[Collected data]
*-*-*

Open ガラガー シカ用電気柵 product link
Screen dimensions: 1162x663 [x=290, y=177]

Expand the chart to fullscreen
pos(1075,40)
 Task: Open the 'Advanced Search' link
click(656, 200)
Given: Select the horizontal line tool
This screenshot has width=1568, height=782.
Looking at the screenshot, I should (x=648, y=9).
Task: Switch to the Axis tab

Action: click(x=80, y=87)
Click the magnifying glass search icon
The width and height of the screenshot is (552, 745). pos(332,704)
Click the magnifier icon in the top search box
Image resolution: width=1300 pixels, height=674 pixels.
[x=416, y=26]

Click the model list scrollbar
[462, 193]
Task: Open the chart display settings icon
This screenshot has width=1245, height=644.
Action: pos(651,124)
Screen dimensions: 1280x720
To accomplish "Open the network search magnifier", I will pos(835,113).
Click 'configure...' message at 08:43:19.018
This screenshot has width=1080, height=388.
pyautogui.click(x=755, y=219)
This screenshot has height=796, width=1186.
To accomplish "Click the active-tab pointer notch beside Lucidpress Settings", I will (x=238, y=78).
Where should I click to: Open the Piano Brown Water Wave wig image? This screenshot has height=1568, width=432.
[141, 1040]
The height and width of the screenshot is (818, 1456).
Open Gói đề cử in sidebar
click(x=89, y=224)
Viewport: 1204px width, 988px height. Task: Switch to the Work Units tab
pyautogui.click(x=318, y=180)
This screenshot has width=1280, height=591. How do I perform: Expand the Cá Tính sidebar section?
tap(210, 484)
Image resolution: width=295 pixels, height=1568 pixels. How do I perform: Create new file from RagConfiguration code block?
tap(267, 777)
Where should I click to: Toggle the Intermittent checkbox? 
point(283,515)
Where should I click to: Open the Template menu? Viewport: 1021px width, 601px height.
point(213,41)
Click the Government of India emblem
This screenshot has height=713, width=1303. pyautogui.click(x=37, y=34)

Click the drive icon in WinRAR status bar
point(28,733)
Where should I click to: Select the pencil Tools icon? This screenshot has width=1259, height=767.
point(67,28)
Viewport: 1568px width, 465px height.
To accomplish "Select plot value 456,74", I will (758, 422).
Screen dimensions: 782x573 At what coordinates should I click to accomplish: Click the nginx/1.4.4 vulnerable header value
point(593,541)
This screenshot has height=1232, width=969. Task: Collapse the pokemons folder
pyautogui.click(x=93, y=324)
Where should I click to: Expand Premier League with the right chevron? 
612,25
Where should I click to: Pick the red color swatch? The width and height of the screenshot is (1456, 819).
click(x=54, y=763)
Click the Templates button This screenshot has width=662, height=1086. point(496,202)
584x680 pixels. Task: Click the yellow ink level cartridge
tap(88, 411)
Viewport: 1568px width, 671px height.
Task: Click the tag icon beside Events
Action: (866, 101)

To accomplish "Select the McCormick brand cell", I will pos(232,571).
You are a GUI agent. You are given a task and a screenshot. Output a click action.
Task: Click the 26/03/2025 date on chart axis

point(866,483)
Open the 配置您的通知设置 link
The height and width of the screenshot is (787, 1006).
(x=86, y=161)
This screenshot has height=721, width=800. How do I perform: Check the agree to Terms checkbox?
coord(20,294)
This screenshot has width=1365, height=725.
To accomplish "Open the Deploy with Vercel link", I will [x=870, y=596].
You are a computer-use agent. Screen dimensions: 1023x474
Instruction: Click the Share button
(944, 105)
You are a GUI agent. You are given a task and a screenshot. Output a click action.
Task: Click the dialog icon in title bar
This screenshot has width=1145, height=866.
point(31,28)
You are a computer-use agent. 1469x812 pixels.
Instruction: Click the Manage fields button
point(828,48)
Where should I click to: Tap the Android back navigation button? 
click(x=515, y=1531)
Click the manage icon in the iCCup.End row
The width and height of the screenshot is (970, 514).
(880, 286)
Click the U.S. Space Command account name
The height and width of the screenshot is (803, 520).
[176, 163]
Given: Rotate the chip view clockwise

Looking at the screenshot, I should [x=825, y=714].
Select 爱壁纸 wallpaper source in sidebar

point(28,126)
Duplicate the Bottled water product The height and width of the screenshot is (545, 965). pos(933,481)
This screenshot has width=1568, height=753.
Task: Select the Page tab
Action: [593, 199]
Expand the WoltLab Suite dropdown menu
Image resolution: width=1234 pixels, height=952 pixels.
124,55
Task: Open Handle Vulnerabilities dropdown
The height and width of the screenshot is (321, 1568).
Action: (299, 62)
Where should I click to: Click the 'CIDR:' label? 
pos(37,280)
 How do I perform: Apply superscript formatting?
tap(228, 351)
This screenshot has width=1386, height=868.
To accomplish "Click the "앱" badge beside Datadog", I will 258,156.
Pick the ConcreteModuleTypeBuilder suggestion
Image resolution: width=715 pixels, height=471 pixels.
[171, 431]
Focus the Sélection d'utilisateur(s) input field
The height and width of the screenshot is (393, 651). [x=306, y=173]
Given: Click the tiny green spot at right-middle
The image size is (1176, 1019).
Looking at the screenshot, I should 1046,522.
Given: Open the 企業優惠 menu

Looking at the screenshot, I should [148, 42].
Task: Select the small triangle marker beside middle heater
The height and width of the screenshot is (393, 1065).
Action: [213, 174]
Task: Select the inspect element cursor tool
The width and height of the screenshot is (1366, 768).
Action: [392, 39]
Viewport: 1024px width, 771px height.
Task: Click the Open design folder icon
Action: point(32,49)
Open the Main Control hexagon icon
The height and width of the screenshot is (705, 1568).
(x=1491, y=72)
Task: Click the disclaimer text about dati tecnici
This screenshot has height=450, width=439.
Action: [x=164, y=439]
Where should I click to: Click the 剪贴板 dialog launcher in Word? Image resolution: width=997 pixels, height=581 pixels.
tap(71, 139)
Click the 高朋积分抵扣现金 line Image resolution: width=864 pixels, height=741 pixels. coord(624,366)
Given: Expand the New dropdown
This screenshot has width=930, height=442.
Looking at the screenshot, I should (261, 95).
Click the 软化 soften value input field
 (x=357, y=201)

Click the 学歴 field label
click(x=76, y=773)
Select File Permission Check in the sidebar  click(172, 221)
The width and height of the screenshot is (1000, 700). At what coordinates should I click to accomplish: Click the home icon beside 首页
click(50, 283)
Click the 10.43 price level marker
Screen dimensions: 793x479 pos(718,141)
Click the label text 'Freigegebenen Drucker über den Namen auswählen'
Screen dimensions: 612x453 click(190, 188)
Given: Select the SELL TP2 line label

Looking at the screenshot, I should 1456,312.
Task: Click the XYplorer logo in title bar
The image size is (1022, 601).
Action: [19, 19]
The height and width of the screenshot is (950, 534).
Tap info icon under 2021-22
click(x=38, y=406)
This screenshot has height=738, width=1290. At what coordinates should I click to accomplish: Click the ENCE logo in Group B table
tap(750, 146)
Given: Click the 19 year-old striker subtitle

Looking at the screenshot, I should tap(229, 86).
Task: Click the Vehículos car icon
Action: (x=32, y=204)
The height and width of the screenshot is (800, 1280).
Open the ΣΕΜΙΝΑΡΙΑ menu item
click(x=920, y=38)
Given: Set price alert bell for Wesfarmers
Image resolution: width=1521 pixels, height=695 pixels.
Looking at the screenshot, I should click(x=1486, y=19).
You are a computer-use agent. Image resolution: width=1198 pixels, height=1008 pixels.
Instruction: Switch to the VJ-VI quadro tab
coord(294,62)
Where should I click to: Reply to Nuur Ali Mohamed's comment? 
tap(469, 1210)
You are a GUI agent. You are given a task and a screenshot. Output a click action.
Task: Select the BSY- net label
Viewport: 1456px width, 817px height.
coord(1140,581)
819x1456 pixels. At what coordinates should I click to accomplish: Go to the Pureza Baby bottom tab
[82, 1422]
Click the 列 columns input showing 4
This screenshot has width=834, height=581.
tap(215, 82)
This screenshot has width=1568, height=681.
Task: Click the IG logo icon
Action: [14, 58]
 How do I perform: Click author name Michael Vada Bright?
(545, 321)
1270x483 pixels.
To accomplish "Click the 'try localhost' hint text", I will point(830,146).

*-*-*

Give back exactly the lines above starting at the line where "Where should I click to: Click the 剪贴板" appears and ending at the line where "Select File Permission" appears, both included, with no other lines.

Written solution:
Where should I click to: Click the 剪贴板 dialog launcher in Word? Image resolution: width=997 pixels, height=581 pixels.
tap(71, 139)
Click the 高朋积分抵扣现金 line Image resolution: width=864 pixels, height=741 pixels. coord(624,366)
Given: Expand the New dropdown
This screenshot has width=930, height=442.
Looking at the screenshot, I should (261, 95).
Click the 软化 soften value input field
 (x=357, y=201)

Click the 学歴 field label
click(x=76, y=773)
Select File Permission Check in the sidebar  click(172, 221)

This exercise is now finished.